-- Data follows --

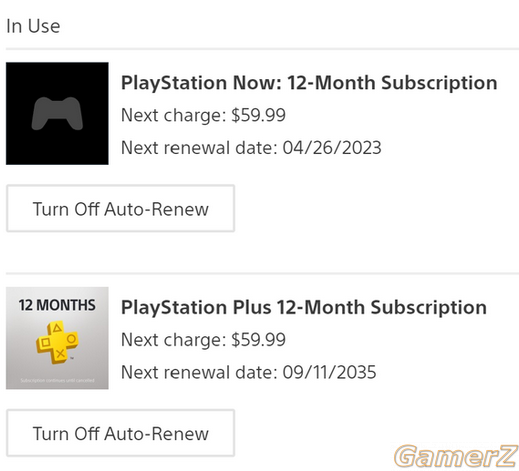Click the divider line above the PlayStation Plus entry
The image size is (519, 471).
pyautogui.click(x=262, y=274)
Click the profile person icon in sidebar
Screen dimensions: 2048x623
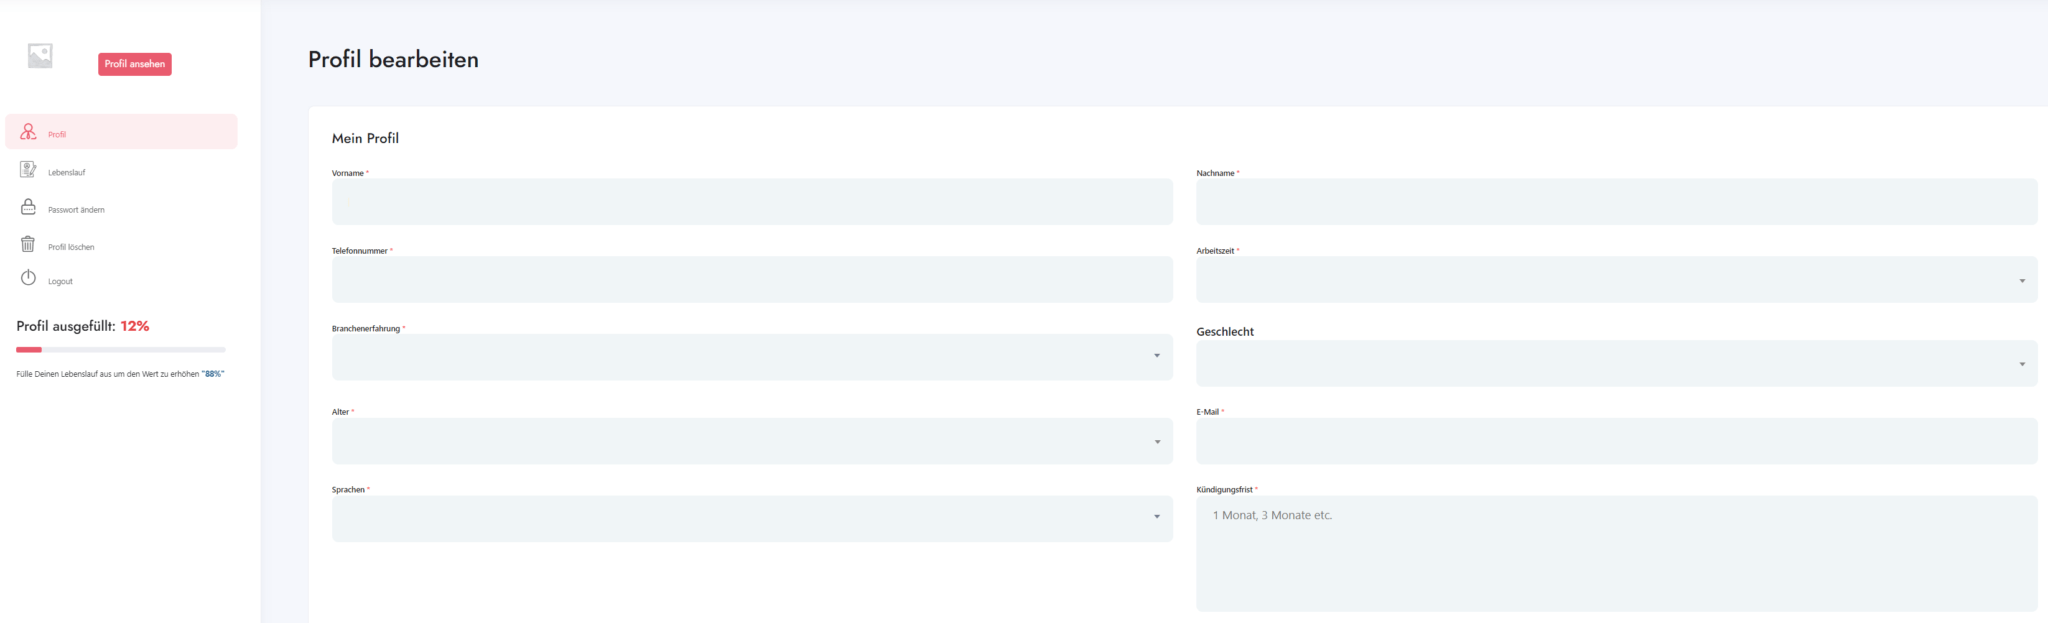pyautogui.click(x=28, y=132)
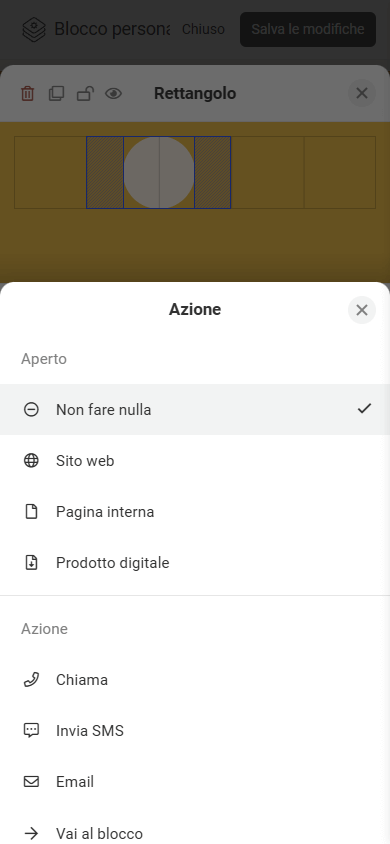Image resolution: width=390 pixels, height=844 pixels.
Task: Click the stacked layers block icon
Action: (x=33, y=29)
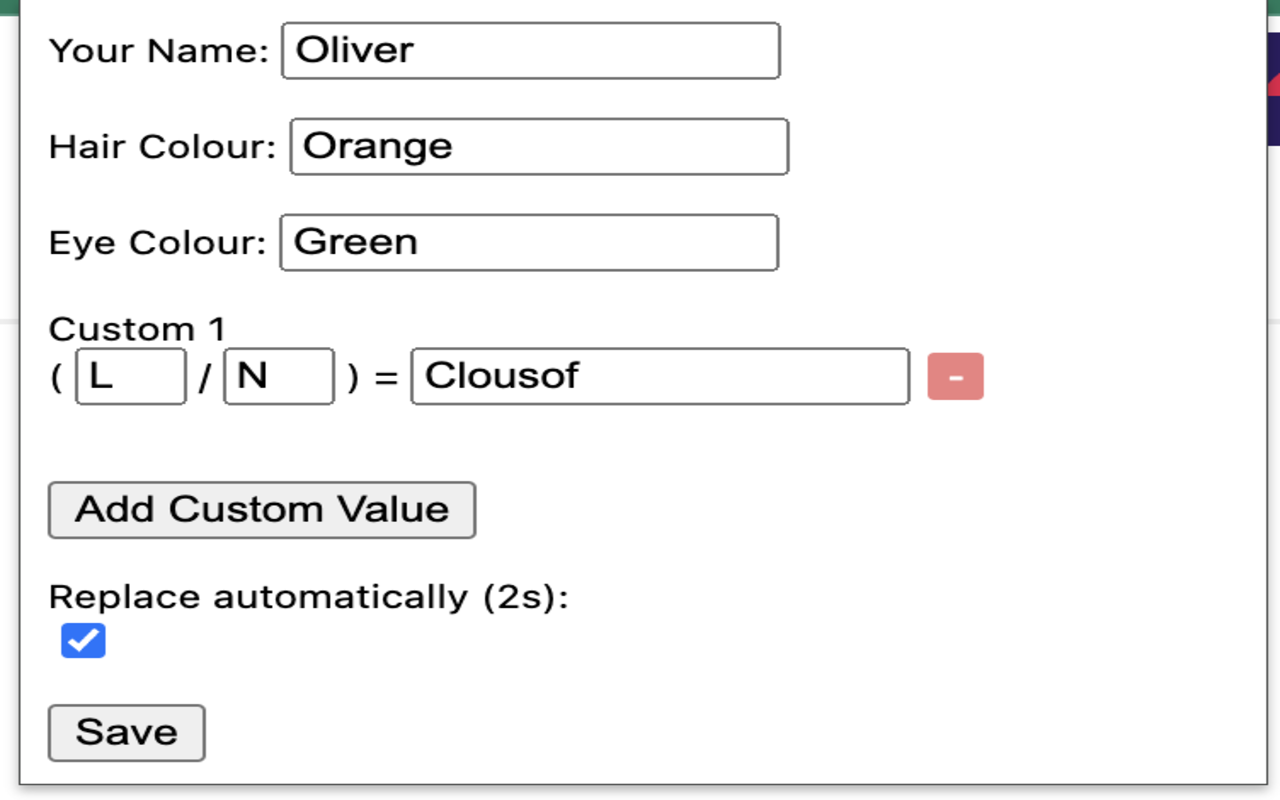This screenshot has height=800, width=1280.
Task: Focus the custom value field with Clousof
Action: (660, 377)
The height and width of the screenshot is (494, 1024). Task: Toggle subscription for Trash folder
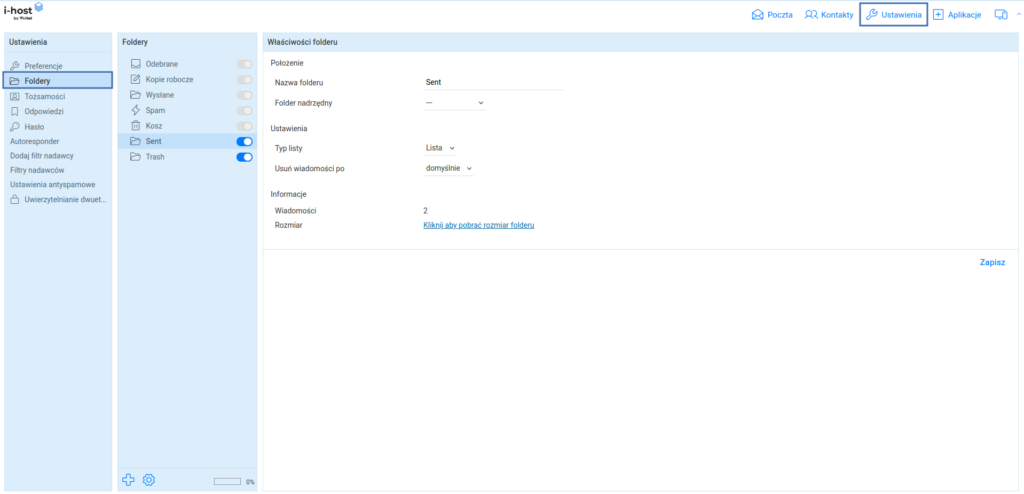point(244,157)
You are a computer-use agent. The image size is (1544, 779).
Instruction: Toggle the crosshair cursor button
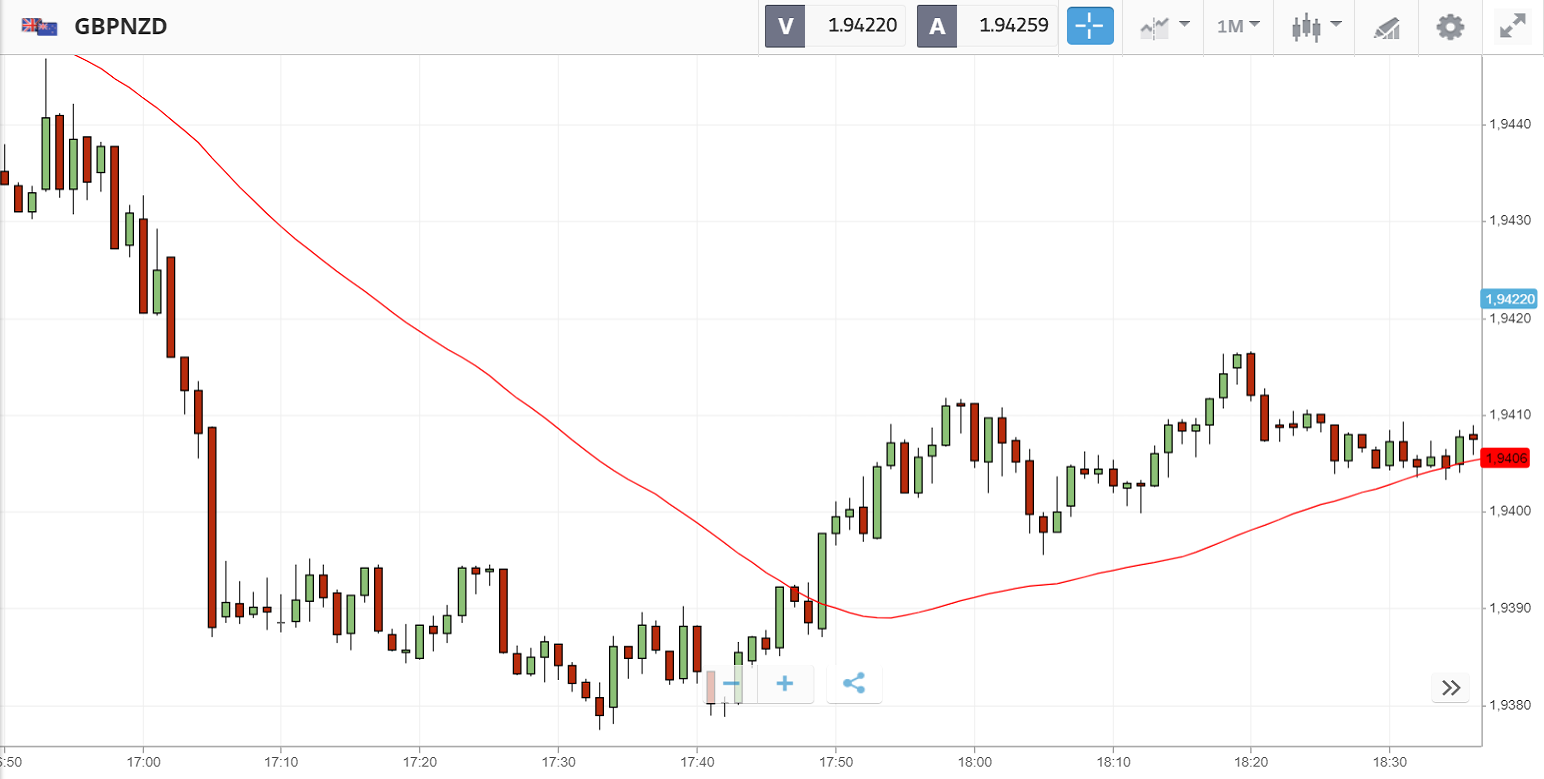click(x=1089, y=26)
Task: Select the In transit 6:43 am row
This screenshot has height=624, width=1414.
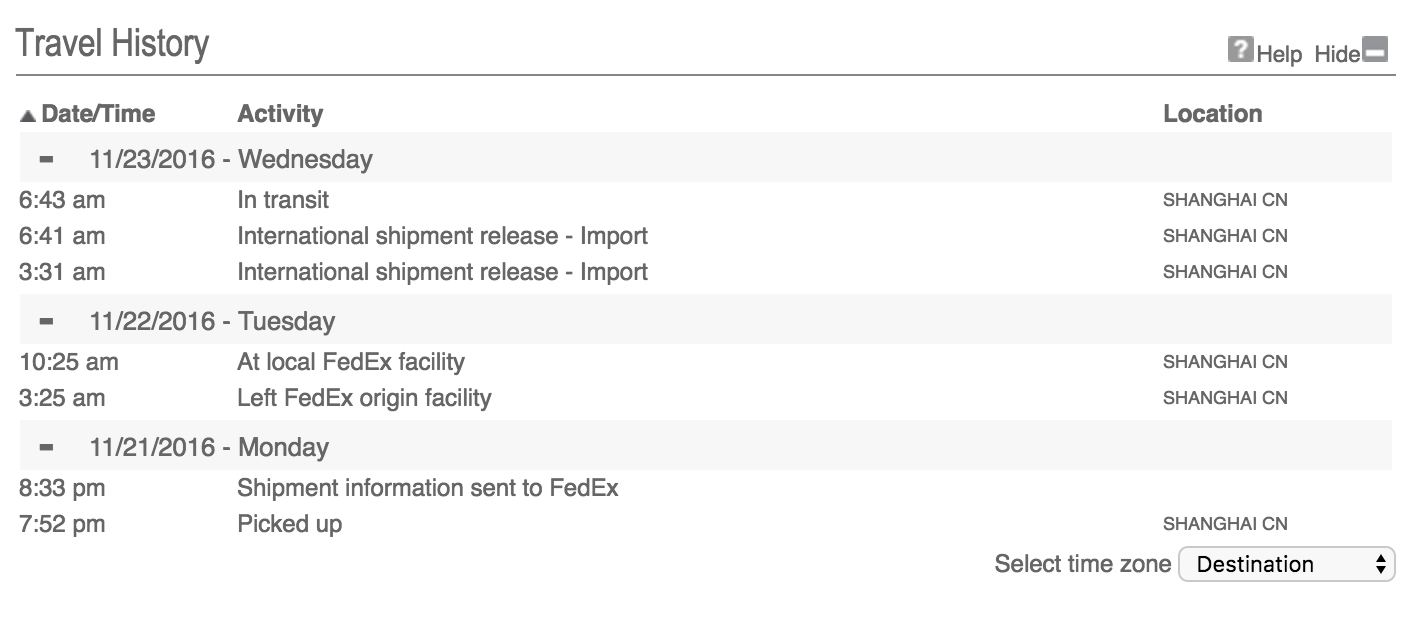Action: pos(704,200)
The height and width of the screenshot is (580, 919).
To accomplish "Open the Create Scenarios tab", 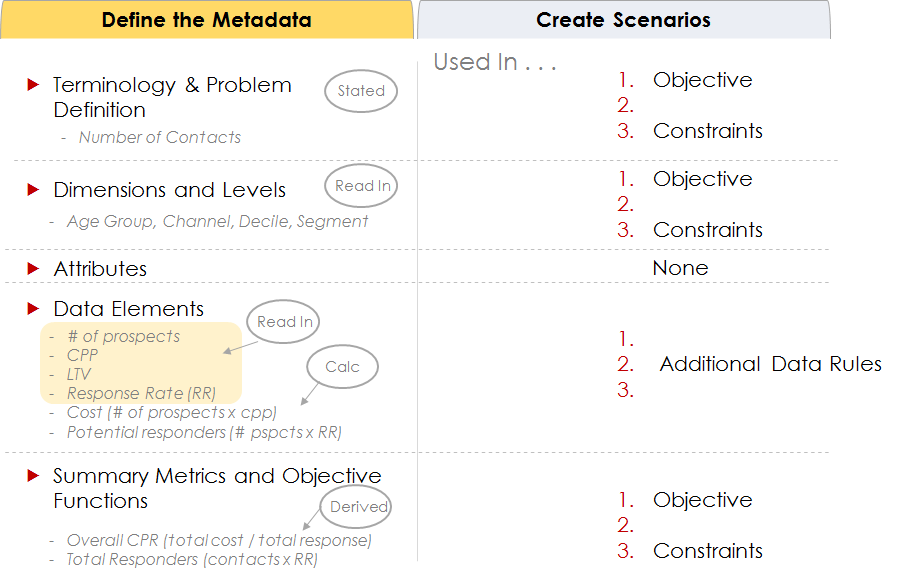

-- Data concluded --

# Task item
Could you set down, exactly as written, every line from the one with "This screenshot has height=624, width=1414." to the end of the data, both ends included? Leave out the pictures.

# Expected output
This screenshot has height=624, width=1414.
Action: pos(704,200)
The height and width of the screenshot is (580, 919).
To accomplish "Open the Create Scenarios tab", 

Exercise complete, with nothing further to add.